══ PROVIDED RECORDS ══
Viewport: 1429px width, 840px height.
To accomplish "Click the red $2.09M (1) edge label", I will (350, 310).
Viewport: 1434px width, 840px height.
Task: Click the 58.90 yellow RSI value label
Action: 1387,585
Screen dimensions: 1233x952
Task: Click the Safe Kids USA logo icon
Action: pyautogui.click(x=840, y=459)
═══
▶ DO THIS: Pick out every line of the records containing the word "label", and copy each such line in full.

▶ FULL OUTPUT:
To accomplish "Click the red $2.09M (1) edge label", I will (350, 310).
Task: Click the 58.90 yellow RSI value label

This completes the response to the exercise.